17 JAN 2013
"Be Greedy when others are fearful, and be fearful when others are greedy", says Warren Buffett. Today, I bought puts on the Russel 2000 (NYSEARCA:IWM). Across three accounts, I purchased:
1. IWM May 18 89 Put @ 4.23
2. IWM May 18 90 Put @ 4.71
3. IWM May 18 90 Put @ 4.67
IWM reached and all-time high of 88.51, today. I love capitalism, and businesses, and it was painful for me to bet against them, but prices are just too high. For three weeks, now, CNBC has aired pumper after pumper, peppered with a few naysayers for good measure, but the predominant them has been to throw caution to the wind and BUY, BUY, BUY for another all-time high! Typically, I observe a 2 - 6 week thematic reporting pattern on CNBC when for the most part either all is right in the world or all is wrong in the world. For three weeks now, reporting has been mostly euphoric. Enough!
Should various indices be near or at 52 week or all-time highs? Are things really that good? There is so much to say, but I'll stick to two general points:
1. Warren Buffett has taught us that corporate profits cannot hold much above 6% of GDP for any sustained period. We are now at 11.1%! True, we were near that level at record highs of approximately 9% ... in 1929.
2. Warren Buffett has taught us that total market cap as a percentage of GDP should be 70 - 80% for stocks to be attractively priced. Today, we are at approximately 110%!
I have 4 trading accounts, and I long for companies in which to invest. I am a natural long; I am a psychologically adverse to going short. Unfortunately, I can find no stocks at suitable prices. Accordingly, in one account, I am 100% cash. In three other accounts, as an expression of my fear, today, I bought the May puts on the most overpriced of the indices--the Russell 2000--with the remainder of those accounts in cash. The Russell 2000 has a relatively high P/E and a relatively low yield. Unfortunately, the Russell 2000 will fall, and when it does, my puts will increase in value to offset the idleness of my cash for which I cannot find a home.
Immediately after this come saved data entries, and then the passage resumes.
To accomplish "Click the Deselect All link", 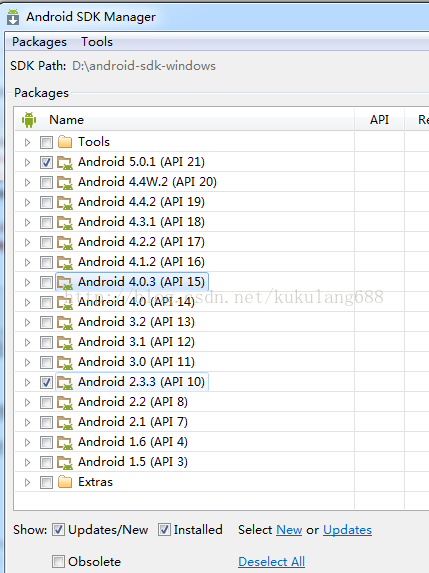I will tap(272, 561).
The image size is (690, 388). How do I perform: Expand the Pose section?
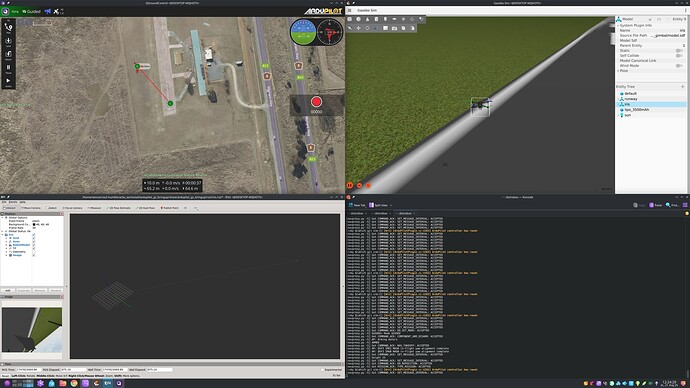[618, 70]
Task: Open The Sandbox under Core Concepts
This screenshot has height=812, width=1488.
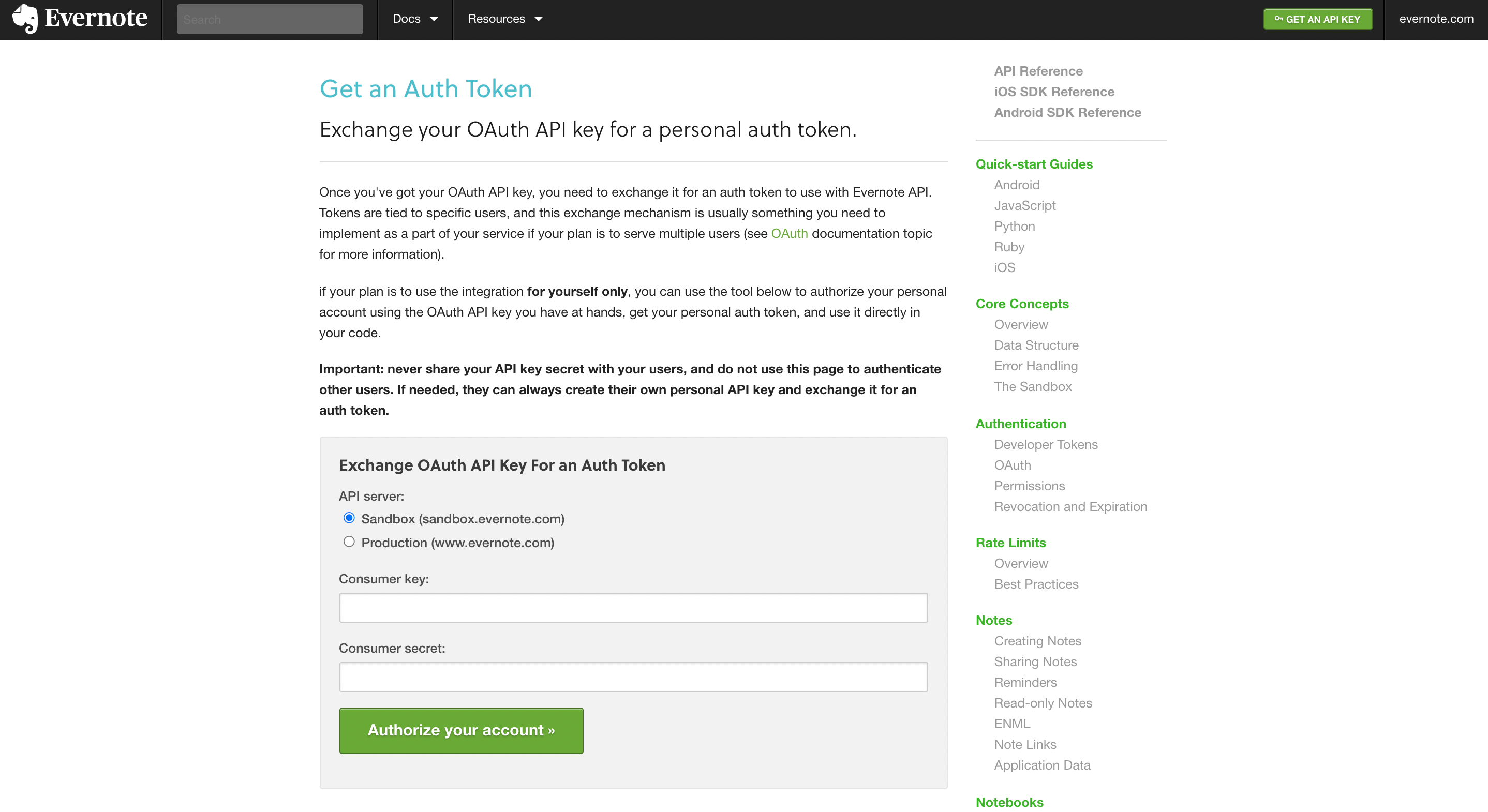Action: tap(1032, 387)
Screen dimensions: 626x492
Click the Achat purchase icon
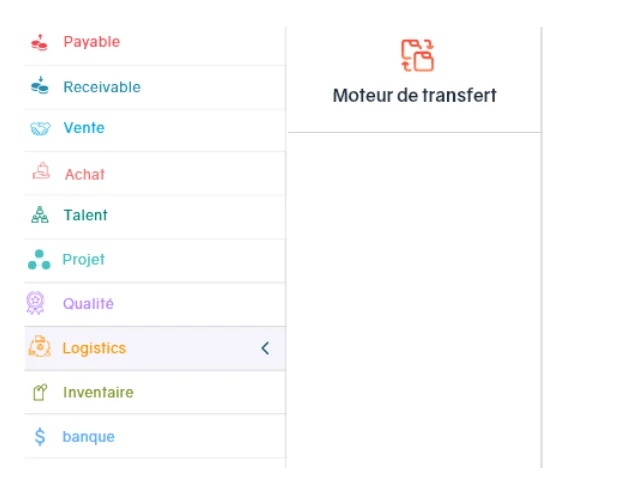coord(40,172)
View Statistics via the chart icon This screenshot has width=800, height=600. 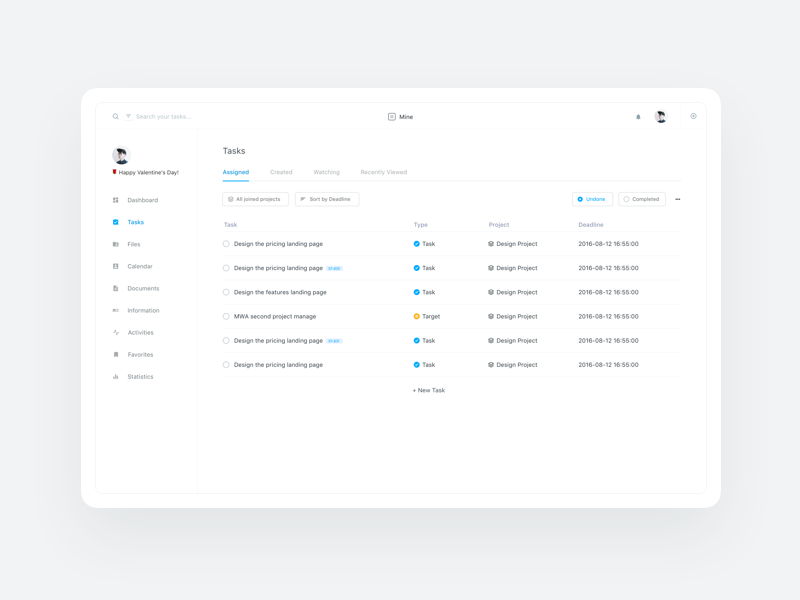(116, 376)
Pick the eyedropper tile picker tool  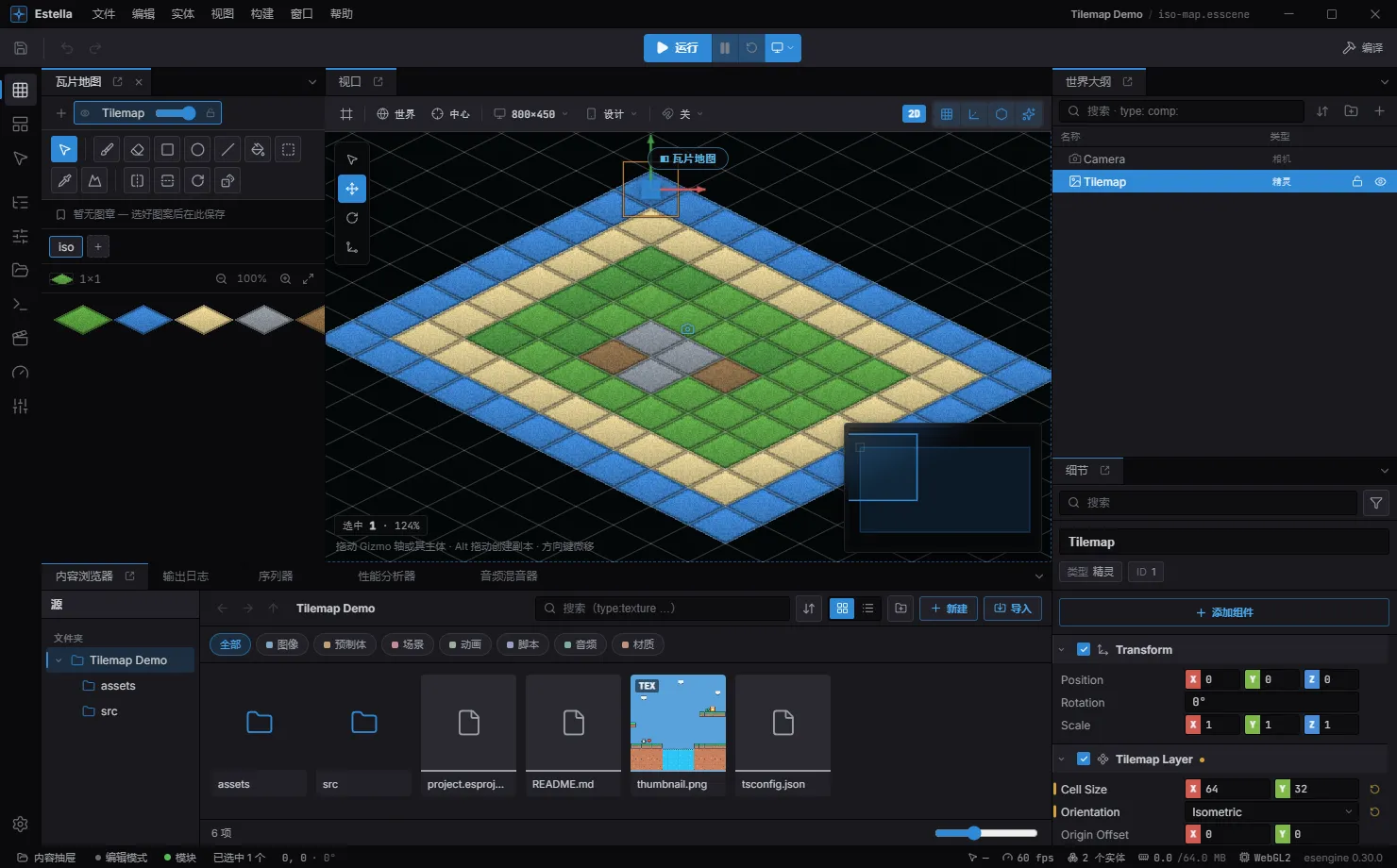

Of note, the most recent issue of Fortune informs us that Warren Buffett is sitting on $48 billion of cash--record levels--in these days when others are greedy. Buffett has advised us that he is willing to go down to $10 billion of cash, with a preference for $20 billion. He was down to about $25 billion as he invested during the 2008 - 2009 bottom, when others were fearful.